Jamsheed Rasool is a pass out of Mass Communication and Journalism from the University of Kashmir. He was briefly associated with the Press Trust of India(PTI). Besides that, he presents LIVE western music programs on Radio Kashmir. He also hosts a popular LIVE program on DD Kashmir. His hobby is trekking. He also loves to read literature of all genres. Bernard Shaw, VS Naipaul and Maxim Gorky are his favourite writers.

11 Comments

  • Reply February 9, 2017

    Muhammad Mushtaq Wani

    They must have, must have…… been killed ……on the poplar-studded banks upstream,” Amma gibbered. He drowned his face in his cupped hands, mumbled a prayer underneath his breath, blinked back the tear which glistened in the corner of his eyes and stood up. He fleetingly cast a glance towards Fateh Kadal Bridge, thinking how heartlessly the bygone autocratic rulers had gotten the corpses of rebellious youth skinned alive and gibbeted for days on end from the cantilever pillars of bridge.

    The situation of vailing valle recalled beautifully.

  • Reply February 10, 2017

    Maria

    A very assiduously written piece. Sublime. Picture perfect presentation of the turmoil of 90s in Kashmir.

  • Reply February 10, 2017

    Shafaq Lone

    A highly intense story…Award-winning stuff..brilliant writing.

  • Reply February 10, 2017

    Puneet Singh

    Arguably the finest specimen of literature on kashmir- conflict. It is after so long, I have read such a piece of literature. Brilliant. Simply superb.

  • Reply February 10, 2017

    Farkhanda Shadad

    The thing with this story is that the writer has kept so many balls hanging in the air. There is is internal conflict and there is the external conflict. It also shows how Amma shouda whose son is killed goes about his daily chores. It is brilliant.

  • Reply February 11, 2017

    Nazir Ahmad Moomin

    Very brilliant piece on the conflict torn Kashmir. Amma is a victim of this situation and represents the pain or DOUD ,that is Kashmir

  • Reply February 11, 2017

    Javed Qanungo

    Good one. It reflects the pain of 90s decade. What a terrible time it was for Kashmir.

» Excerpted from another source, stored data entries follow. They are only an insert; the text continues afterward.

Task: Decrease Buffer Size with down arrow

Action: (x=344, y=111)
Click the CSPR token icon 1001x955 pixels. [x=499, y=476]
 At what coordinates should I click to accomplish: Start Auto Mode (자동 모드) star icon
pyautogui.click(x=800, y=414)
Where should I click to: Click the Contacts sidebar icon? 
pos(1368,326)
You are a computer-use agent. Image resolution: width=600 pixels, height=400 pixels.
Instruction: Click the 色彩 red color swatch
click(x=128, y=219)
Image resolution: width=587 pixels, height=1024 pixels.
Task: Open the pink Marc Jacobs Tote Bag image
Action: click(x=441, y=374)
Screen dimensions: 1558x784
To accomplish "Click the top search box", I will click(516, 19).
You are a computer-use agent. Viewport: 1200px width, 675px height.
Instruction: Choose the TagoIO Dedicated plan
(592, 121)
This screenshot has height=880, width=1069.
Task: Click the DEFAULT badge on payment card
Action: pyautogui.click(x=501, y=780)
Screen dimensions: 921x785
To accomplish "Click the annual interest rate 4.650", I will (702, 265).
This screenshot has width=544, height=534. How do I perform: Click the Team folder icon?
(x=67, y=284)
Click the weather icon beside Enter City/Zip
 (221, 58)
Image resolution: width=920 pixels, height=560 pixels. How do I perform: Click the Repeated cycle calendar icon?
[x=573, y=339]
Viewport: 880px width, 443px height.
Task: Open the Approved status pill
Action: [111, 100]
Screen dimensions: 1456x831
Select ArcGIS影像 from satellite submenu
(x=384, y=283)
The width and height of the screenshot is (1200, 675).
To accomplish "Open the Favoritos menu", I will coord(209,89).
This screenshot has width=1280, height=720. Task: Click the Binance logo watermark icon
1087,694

This story needs to be preserved as a relic of Kashmiri’s struggle to gain its identity. The writer has deftly dealt with conflicts arising in the day to day life of a common man. And at the same time not losing sight of the bigger outer conflict. Brilliant short story,admittedly.

  • Reply February 16, 2017

    sham Lal koul

    This is a short story which will be remembered for many many years. An out and out masterpiece. Simply unputdownable. I would have wished the writer to dedicate a short story to the suffering of Kashmiri Pandits. I am sure there is plenty to write about Kashmiri Pandits also.

  • Reply February 17, 2017

    Shaista Majeed War

    I think we have a story teller. A good one for that. Kashmir was looking for something beyond the tear jerkers and this was pleasantly exceptional. A well woven narrative.

  • Reply February 19, 2017

    Owais Ashraf

    Fabulous! One does not just get to read words,but see for himself the pictures that reflect poignancy..Great stuff.

  • Reply June 1, 2019

    Naveen D

    Impressive and poignant short story!It has rich visual imagery, which I think, is rare in a short story.It manages to bring out the unrestness and plight of the people in a few words.A remarkable feat indeed!